Рывком за ногу Даньку выдернули из сарая. Пинок под зад, когда попробовал подняться, разбудил окончательно. Следующий удар сапога пришёлся в челюсть, и Данька быстро вскочил на ноги. Он уже всё понял: сейчас его будут убивать, медленно и жестоко, как это делал вчера ротмистр Строев, причитая над иногородним жителем станицы: «Землицы захотел, сволочь? Будет тебе землица, а как же… Обязательно будет…»

Бородач в папахе и шинели со споротыми погонами медленно поднял винтовку, прицелился:

— Проси пощады, щенок!
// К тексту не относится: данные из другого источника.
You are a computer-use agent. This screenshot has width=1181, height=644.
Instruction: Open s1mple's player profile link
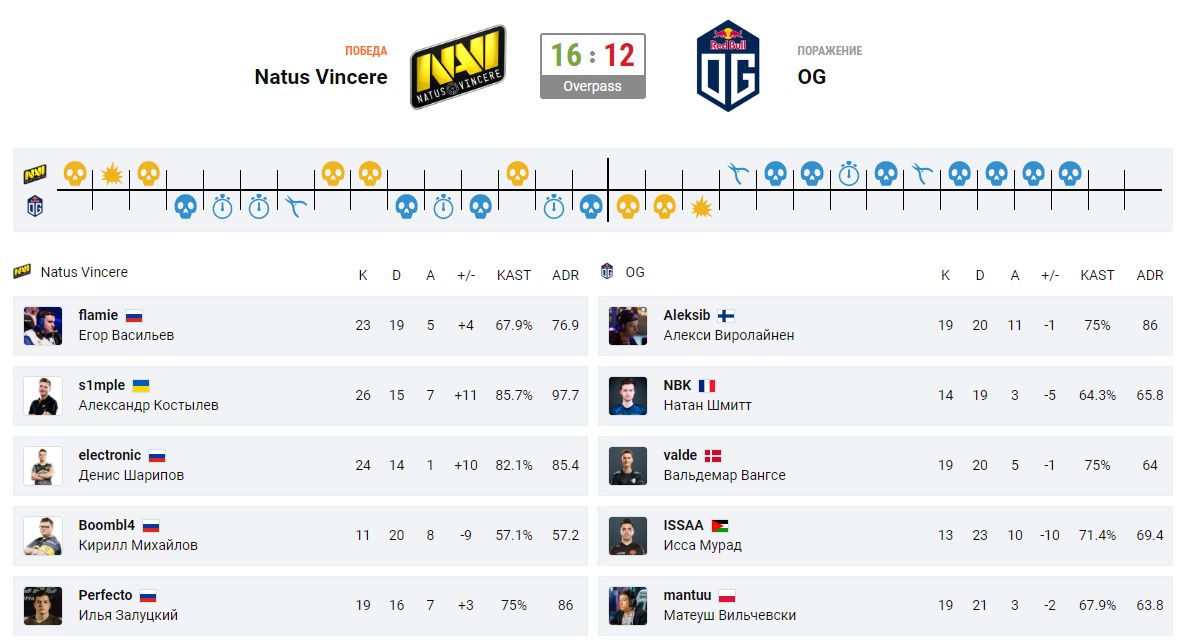pyautogui.click(x=100, y=385)
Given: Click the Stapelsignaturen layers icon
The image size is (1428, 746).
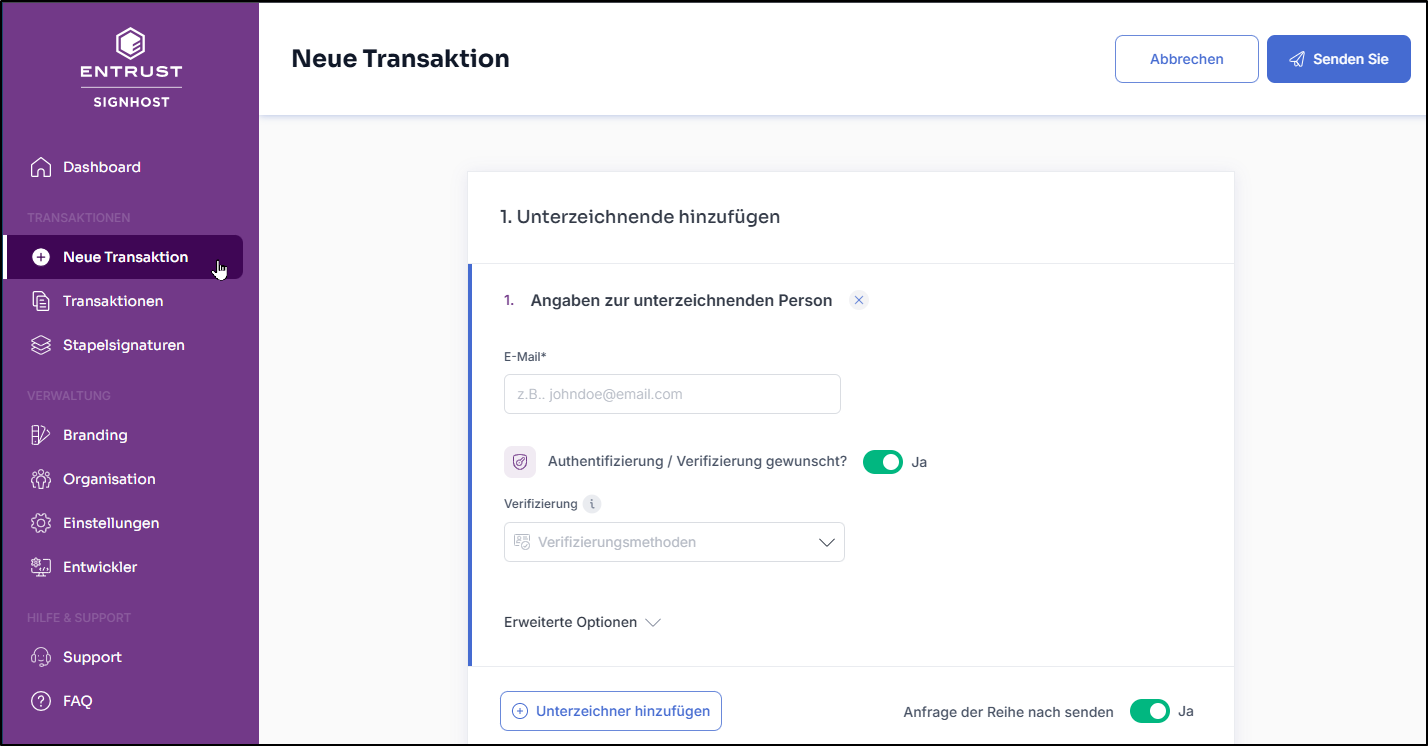Looking at the screenshot, I should [41, 345].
Ну, начинай лепетать, что ты никого не убивал и ни в чём не виновен.

Кругом захохотали, повеяло перегаром… В ответ на Данькино молчание щёлкнул взведённый курок.
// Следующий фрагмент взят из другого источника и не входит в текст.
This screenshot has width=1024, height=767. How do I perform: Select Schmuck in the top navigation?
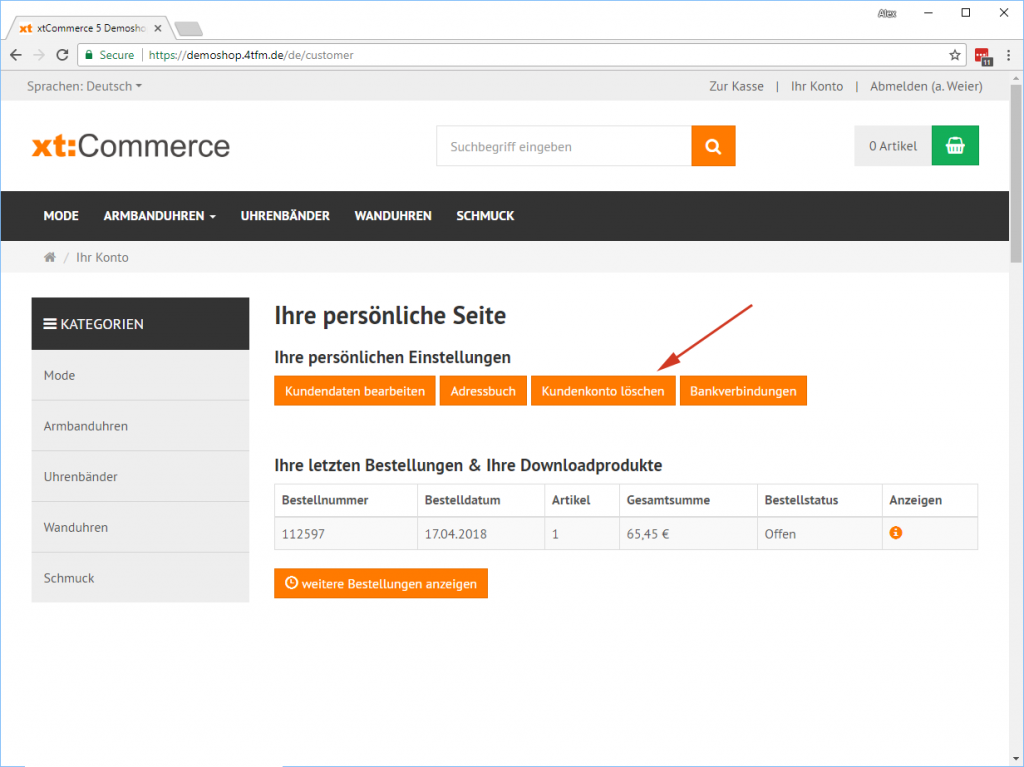coord(485,216)
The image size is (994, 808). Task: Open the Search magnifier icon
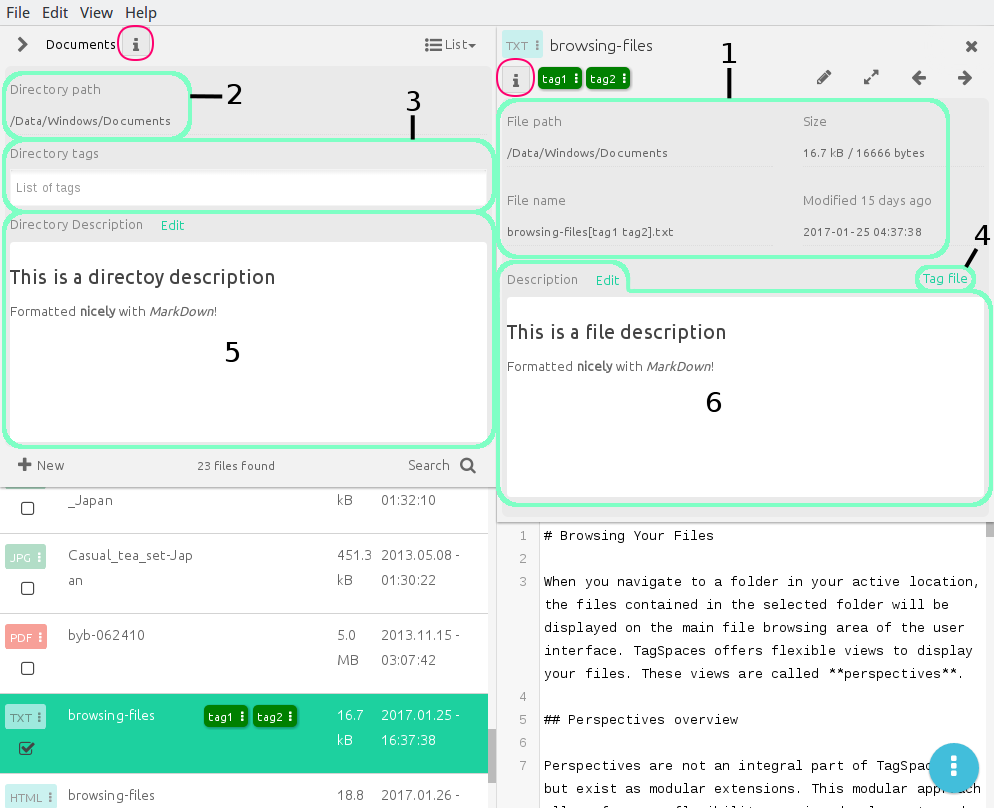(468, 465)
— Хорош, кадет, героем прикидываться, — посоветовал кто-то сердобольный. — Тебе же лучше: быстрее отмучаешься.

Данька не геройствовал: от удара в челюсть во рту было полно крови, язык распух и не шевелился.

— Хватит, Ефрем, отпусти парня — мальчишка совсем, — матрос в бушлате отвернул ствол винтовки в сторону.

— Как же, сейчас. Может именно этот кадетик мою дочку не пожалел. Признавайся, гадёныш, ты над ней измывался? Я на тебя пулю не потрачу, мне и штыка хватит…

Бородач замахнулся, но матрос, схватив рукой штык, помешал замаху.

— Что стоишь, пацан, беги… твою мать. И молись своему богу, если выживешь, —выхватил револьвер.

Данька знал, что означает это «беги», и всё же, проваливаясь в снег, пытался петлять, сворачивая то вправо, то влево. Спина напряглась, ожидая выстрел…

Он бежал сколько хватило сил. Выстрелов не было, или Данька их не услышал. Вместо выстрелов резкая боль пронзила живот, согнув мальчишку пополам. Еле успел приспустить брюки, как с шумом опорожнился кишечник, вырвало кровавой слизью, а из глаз брызнули слёзы.

— Ну, ты силён, Вихров, — гулко, словно из-под земли раздалось рядом.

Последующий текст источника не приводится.